There is definitely a method to the excess capacity: China’s government is curbing overall economic consumption in favor of investments. These make up 42 percent of the People’s Republic’s gross domestic product (GDP). In Germany the rate is just half. The investments created a real estate boom, but it is over. “In contrast to other economies that have undergone a drastic adjustment of their real estate market, the investment rate in China is not declining,” says Frederic Neumann from the British bank HSBC. “Instead, investments are shifting towards infrastructure and, above all, into the manufacturing industry.”

And within the industry there are preferred sectors. The “Made in China 2025” strategy, which was adopted by the State Council in 2015 and is part of the 13th and 14th five-year plans, highlights ten sectors that should be developed as a priority. In addition to robotics, space technology, information technology and medicine, this also includes renewable energies and electric cars. The aim is to dominate the entire value chain, from raw materials to machines to the end product. In this way, Chinese companies are gradually securing all important patents. The strategy appears to be quite successful when it comes to “green technologies”: 80 percent of all solar cells are now manufactured in China.

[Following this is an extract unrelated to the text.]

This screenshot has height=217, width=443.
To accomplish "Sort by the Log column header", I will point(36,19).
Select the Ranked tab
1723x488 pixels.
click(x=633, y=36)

This is a big problem for western industrialized countries like Germany, because they also want to build up production capacity for batteries and solar panels or have already done so, but the manufacturers are suffering from the extremely low prices of the Chinese competition. The excess capacity is positive for other countries, says Gary Hufbauer from the Peterson Institute for International Economics in Washington: “Low prices will be welcome in many developing countries in Latin America, Africa and Asia.”

It is illusory for these countries to support the construction of gigafactories with billions in subsidies. And so China’s overcapacity could ultimately lead to a division of the global market for products such as batteries and solar modules: The industrialized countries are sealing off their markets, for example with anti-dumping tariffs, and build their own industries. All other countries gratefully buy the dirt-cheap Chinese products. If this accelerates the global energy transition towards renewables, there would be at least one clear winner from China’s economic policy: the climate.